Bunkering has evolved—club language emphasizes “strategic bunkering” today—but publicly available records do not identify a named architect for a comprehensive bunker restoration. Trade-press coverage in 2024 focused on new club management and reiterated the 1913–14 Ross history without detailing architect-led restoration scope. Until plan comparisons or aerial time-slices are examined, it is prudent to treat today’s bunkering patterns as “sympathetic to” rather than “documented as” Ross originals.
Tree lines and vista openings are typical of western Pennsylvania parkland courses that matured through the mid- to late-20th century; the club’s recent irrigation/tee program did not publicly advertise large-scale tree clearing or green-expansion to recapture perimeter pinnable area. Whether any green perimeters have been restored to original edges is not stated in available sources.
Sources & Notes
Green Oaks Country Club — “History of Green Oaks” and club overview pages (accessed Sept. 2025). The club states: nine-hole origins; Ross engaged 1913; returned in 1914 to place traps/bunkers; course opened fall 1914; “we still play 16 of the original holes”; and, beginning in 2021, a multi-year restoration of irrigation, drainage under all greens, and new senior/championship tees.
Donald Ross Society, Directory of Golf Courses Designed by Donald J. Ross (June 2023). Lists “Green Oaks Country Club (OKA Westmoreland Country Club), Verona, PA,” with 1913 date. Supports the Westmoreland/Green Oaks naming continuity.
Bobby Jones Links and trade-press coverage of 2024 management announcement. Reiterates 1913–14 Ross build sequence and present par-71 description; does not detail architect-led restoration scope.
Western Pennsylvania Golf Association records. Lists Green Oaks as site of WPGA Amateur (1955 champion Tommy Smith) and as host of the 2025 WPGA Mid-Amateur.

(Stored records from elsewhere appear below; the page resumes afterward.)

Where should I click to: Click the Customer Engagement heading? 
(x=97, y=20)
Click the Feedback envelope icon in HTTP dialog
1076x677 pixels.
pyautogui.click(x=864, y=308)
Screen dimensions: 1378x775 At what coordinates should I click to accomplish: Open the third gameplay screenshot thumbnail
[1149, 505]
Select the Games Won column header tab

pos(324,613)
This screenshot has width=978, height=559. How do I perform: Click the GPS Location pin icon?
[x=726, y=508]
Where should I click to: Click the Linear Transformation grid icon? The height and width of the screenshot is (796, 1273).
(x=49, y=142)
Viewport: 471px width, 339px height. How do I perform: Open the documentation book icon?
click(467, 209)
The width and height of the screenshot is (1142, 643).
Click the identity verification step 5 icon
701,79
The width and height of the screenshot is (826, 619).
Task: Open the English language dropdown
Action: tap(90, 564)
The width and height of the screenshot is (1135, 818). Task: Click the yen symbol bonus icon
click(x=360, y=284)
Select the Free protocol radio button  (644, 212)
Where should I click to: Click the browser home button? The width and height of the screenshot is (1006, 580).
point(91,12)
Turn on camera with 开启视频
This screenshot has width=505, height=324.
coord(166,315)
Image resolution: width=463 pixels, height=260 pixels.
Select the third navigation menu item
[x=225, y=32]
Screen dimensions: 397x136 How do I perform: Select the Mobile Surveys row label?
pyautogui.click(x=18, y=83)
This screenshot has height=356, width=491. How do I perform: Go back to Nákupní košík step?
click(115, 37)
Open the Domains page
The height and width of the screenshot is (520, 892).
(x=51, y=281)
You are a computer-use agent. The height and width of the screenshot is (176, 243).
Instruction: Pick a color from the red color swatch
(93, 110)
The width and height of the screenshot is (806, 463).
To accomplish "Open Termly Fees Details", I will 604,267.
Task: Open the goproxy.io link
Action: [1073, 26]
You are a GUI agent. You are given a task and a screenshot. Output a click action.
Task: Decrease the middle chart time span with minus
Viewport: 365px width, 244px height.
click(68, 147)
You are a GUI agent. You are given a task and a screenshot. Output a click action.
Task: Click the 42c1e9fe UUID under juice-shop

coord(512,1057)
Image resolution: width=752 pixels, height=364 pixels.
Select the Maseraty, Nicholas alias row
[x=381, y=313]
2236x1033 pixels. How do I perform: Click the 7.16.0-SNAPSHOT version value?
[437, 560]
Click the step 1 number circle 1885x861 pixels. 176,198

Club/industry references to a 1982 U.S. Open local qualifier at Green Oaks and the Ben Crenshaw quotation. These appear in club marketing and trade-press items; a primary USGA record has not been located online. Treat as club-reported history pending archival confirmation.
Newspapers.com clipping (“Green Oaks takes over WCC,” Pittsburgh Press, May 28, 1954) and GolfClubAtlas forum discussions. Together with the Ross Society directory, these support that the Verona course originally operated as Westmoreland Country Club before the 1954 identity split/move. Primary club minutes from 1954 would be the ideal corroboration.
Tyler J. Rae “Donald Ross” compilation page. Attributes J.B. McGovern as construction supervisor at “Green Oaks CC (FKA Westmoreland CC).” This is a secondary compilation; confirm against Tufts Archives plan sheets or Westmoreland/Green Oaks board minutes for definitive crediting.
Uncertainties & Items Requiring Verification
Which two holes are not original (post-1914) at Green Oaks: the club states that sixteen original holes remain but does not identify which were replaced/altered; verification would require access to 1913–14 Ross plans, early aerials (e.g., 1930s Penn Pilot imagery), and club minutes describing subsequent alterations.
Construction supervision attribution to J.B. McGovern: cited in a secondary compilation without a digitized primary document. Tufts Archives plan attributions, a Ross firm field report, or contemporaneous Pittsburgh press coverage would settle the matter.